I identify with the feeling that you are kind of split off from yourself, watching yourself and making critical comments that induce more self-consciousness. When I was younger, it wasn't even people I was scared of - I felt foolish even in front of myself when I had to practice doing things that were not within my normal range of comfort, because I was something of a perfectionist. I didn't want anyone to see anything but the best version of what I could do before they critiqued it (I wasn't so much afraid of the critique as I was concerned about them seeing the best version before they commented) and I'd put off perfecting that because it made me feel so inwardly uncomfortable.
I love speaking in public now, but that was not always the case. Here are a few things I've discovered are helpful:
1) Familiarity with what to expect brings a high comfort level. We are generally afraid of being surprised by something and looking foolish in front of people we want to impress. Doing anything well requires practice to become proficient at it. It is easy to make excuses in your own mind about how it just comes naturally to some types and not others. Some types may be less likely to avoid certain opportunities so they have gotten more practice in, but it is not that anyone naturally knows what to do in every situation. Practice is what makes the difference.
If you have to speak publicly, you should have given several trial runs in a less threatening environment so that you learn what to do if you unexpectedly run into trouble and so that your adrenaline level is reduced to what is useful instead of what will induce heart failure! Do not make your main speech the only trial run you have. The more you know what to expect, the more comfortable you will feel. If you can, practice once in the venue you will be speaking in.
2) Your audience will notice and judge you much more on how you recover from your mistakes than whether or not you make them. It is very likely that you will make some mistakes. Make sure you have an idea of how you will deal with it so that your audience feels that you are in charge and will be just fine.
3) Know your material, and find a way to link it to yourself or others so that you are enthusiastic about it. Allow your passion about what you have to tell them to outshine the fear you feel in delivering it. People will pick up on your excitement and passion, even if they don't start out excited themselves. By knowing your material well, you not only reassure yourself, but you also then have room left in your head to focus on your audience and making this a fun or useful experience for them.

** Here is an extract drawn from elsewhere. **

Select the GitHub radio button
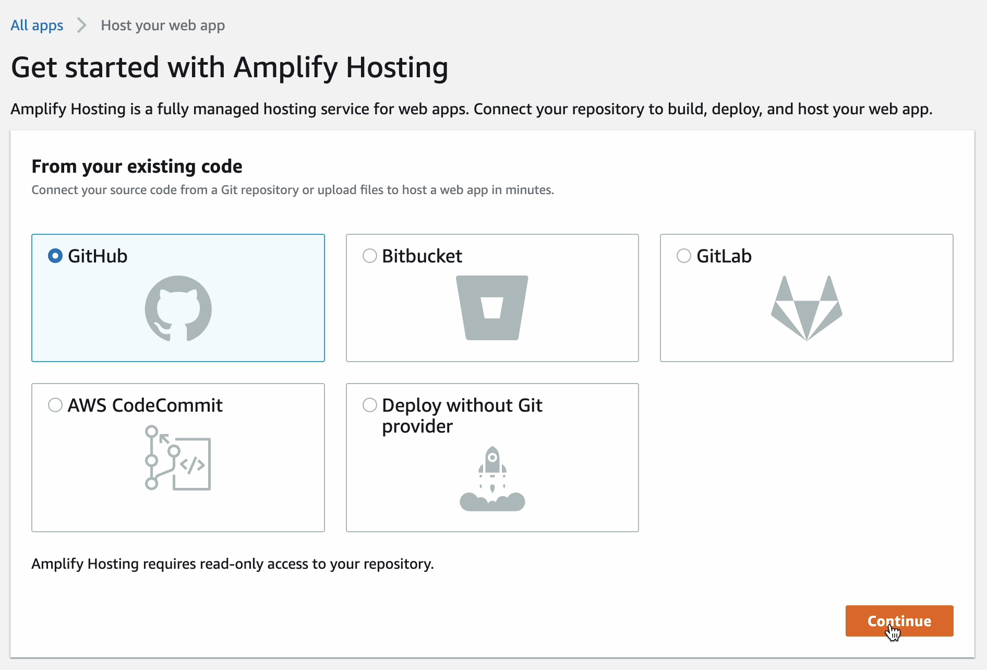 tap(55, 256)
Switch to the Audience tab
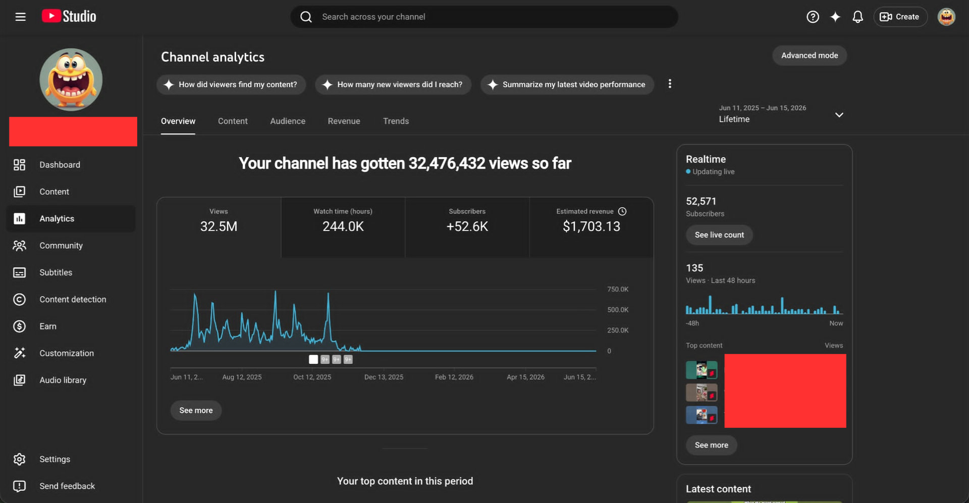Image resolution: width=969 pixels, height=503 pixels. pyautogui.click(x=288, y=121)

4) Practice speaking slowly enough and enunciate carefully. The number one thing that makes listening to a speaker unpleasant is when you cannot clearly understand them. The ends of sentences and words particularly tend to get thrown away. By enunciating well, you do not have to "turn up the volume" nearly as loud. Highlight the areas or words in what you are saying that need special emphasis and practice delivering it that way so that your audience can readily pick up your meaning. If you state something important that they need to remember (like a point in an outline), pause slightly to give them a chance to absorb what you are saying. You have a paper in front of you and know what you are going to say. They don't and need time for it to sink in before hearing you expand on it.

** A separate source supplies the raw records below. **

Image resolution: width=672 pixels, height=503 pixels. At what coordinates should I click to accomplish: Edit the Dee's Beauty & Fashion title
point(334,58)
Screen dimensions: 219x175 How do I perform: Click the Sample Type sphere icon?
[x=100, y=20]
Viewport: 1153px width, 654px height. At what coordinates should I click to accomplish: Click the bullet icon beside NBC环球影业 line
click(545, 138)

5) Find concrete, tangible elements for your delivery to focus your attention on. You should have several default areas/people in your audience to make eye contact with and try to project your voice towards. This ensures that you are not ignoring anyone, and allows you something specific to do that will calm your nerves. Skylight's suggestion about breathing from your diaphragm will help ensure that your voice is not strained and will also allow you to focus your attention on something tangible. Find out what your nervous tics are and replace them with something less distracting to your audience.
6) Look for low stress situations where you can become comfortable performing or speaking. This may be in the context of a larger group (like a choir, band, sports group), it may be doing some kind of teaching, it may be volunteering somewhere, it may be speaking on a subject at a kids group or community event, it may be looking for different forms of service towards other people (older people, people in hospital etc) reading to them and so on. It would be especially good to seek out environments that are low stress, but unfamiliar to you.
For me, over the years I've become much more comfortable interacting with old people, people with mental health issues, physically or mentally challenged people, immigrants or non-English speakers, people from other cultures and so on. I've realized that the common thread is learning to take the focus off of myself and focus on what the other person's needs are. If I'm not sure how to best interact with them, I've found that it's often useful to ask! It's awkward at first to know how loud to talk to a hard of hearing older person, or what to do if you don't understand something a non-native speaker says even after they've repeated themselves. It's hard to know what to do when you encounter a child in a wheelchair with profound cerebral palsy who cannot speak. Do you deal with it like a person who is mute? Like a baby? It's only exposure and asking questions that allow you to not feel or look foolish. Chances are if you feel awkward, other people also avoid those people because they are thinking of themselves first and don't know what to do with those feelings.
This public speaking thing is a great catalyst for considering how you go about your daily life in terms of developing the confidence and range of experience to put your focus on your audience instead of your feelings about addressing your audience, no matter the context!